++++ RECORDS PROVIDED ++++
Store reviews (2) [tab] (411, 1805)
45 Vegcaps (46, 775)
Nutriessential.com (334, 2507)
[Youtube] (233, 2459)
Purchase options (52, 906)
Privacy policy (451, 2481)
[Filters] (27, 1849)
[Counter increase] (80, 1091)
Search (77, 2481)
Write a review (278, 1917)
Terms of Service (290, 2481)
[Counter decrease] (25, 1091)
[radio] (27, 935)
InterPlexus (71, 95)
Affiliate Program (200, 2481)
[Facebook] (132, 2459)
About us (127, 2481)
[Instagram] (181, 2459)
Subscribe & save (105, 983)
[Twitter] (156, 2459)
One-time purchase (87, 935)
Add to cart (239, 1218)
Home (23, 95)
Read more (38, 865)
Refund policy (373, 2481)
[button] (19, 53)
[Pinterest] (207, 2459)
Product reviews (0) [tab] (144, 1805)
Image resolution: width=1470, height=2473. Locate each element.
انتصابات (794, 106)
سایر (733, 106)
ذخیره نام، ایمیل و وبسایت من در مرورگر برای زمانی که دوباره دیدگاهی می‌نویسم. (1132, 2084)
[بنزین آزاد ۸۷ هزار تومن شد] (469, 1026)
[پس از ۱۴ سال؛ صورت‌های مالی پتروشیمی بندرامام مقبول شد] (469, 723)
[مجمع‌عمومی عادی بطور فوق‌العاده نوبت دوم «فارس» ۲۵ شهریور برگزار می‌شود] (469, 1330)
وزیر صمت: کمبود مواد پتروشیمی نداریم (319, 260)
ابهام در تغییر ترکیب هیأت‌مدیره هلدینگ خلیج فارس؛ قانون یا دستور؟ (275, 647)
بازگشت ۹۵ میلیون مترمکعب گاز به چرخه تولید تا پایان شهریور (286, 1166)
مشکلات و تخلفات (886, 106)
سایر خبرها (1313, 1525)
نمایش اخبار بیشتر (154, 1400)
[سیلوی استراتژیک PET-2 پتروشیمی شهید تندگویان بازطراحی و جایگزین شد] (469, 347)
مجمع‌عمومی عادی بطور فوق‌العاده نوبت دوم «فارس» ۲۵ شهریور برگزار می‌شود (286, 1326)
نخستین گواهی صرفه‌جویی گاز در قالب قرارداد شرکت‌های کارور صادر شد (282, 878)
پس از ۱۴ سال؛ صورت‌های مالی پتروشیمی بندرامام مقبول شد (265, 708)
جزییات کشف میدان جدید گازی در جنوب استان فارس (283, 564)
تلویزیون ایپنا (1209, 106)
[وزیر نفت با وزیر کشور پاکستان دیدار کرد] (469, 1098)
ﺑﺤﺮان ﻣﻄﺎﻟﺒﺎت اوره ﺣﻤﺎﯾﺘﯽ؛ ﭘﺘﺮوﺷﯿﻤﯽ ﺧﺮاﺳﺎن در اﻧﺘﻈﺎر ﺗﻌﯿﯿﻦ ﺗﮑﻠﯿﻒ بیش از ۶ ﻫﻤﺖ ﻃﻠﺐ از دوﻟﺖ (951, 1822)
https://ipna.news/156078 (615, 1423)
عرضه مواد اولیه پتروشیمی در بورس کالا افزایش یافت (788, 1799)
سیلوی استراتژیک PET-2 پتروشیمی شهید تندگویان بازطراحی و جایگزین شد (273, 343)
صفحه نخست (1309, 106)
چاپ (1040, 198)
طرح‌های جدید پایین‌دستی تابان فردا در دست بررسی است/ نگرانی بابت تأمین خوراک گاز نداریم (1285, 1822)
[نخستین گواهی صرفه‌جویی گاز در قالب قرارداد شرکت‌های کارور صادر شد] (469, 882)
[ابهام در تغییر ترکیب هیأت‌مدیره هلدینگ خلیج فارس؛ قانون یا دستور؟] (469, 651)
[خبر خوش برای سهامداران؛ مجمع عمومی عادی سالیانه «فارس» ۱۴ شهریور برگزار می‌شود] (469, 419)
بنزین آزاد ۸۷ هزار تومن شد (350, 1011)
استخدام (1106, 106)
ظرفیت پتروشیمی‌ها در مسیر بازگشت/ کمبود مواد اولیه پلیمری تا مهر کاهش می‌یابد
++++
ABOUT THIS EXERCISE » What are the lines, exactly as written above, from the line with "[سیلوی استراتژیک PET-2" to the line with "طرح‌های جدید پایین‌دستی", both included? Output only those.

WORKED SOLUTION »
[سیلوی استراتژیک PET-2 پتروشیمی شهید تندگویان بازطراحی و جایگزین شد] (469, 347)
مجمع‌عمومی عادی بطور فوق‌العاده نوبت دوم «فارس» ۲۵ شهریور برگزار می‌شود (286, 1326)
نخستین گواهی صرفه‌جویی گاز در قالب قرارداد شرکت‌های کارور صادر شد (282, 878)
پس از ۱۴ سال؛ صورت‌های مالی پتروشیمی بندرامام مقبول شد (265, 708)
جزییات کشف میدان جدید گازی در جنوب استان فارس (283, 564)
تلویزیون ایپنا (1209, 106)
[وزیر نفت با وزیر کشور پاکستان دیدار کرد] (469, 1098)
ﺑﺤﺮان ﻣﻄﺎﻟﺒﺎت اوره ﺣﻤﺎﯾﺘﯽ؛ ﭘﺘﺮوﺷﯿﻤﯽ ﺧﺮاﺳﺎن در اﻧﺘﻈﺎر ﺗﻌﯿﯿﻦ ﺗﮑﻠﯿﻒ بیش از ۶ ﻫﻤﺖ ﻃﻠﺐ از دوﻟﺖ (951, 1822)
https://ipna.news/156078 (615, 1423)
عرضه مواد اولیه پتروشیمی در بورس کالا افزایش یافت (788, 1799)
سیلوی استراتژیک PET-2 پتروشیمی شهید تندگویان بازطراحی و جایگزین شد (273, 343)
صفحه نخست (1309, 106)
چاپ (1040, 198)
طرح‌های جدید پایین‌دستی تابان فردا در دست بررسی است/ نگرانی بابت تأمین خوراک گاز نداریم (1285, 1822)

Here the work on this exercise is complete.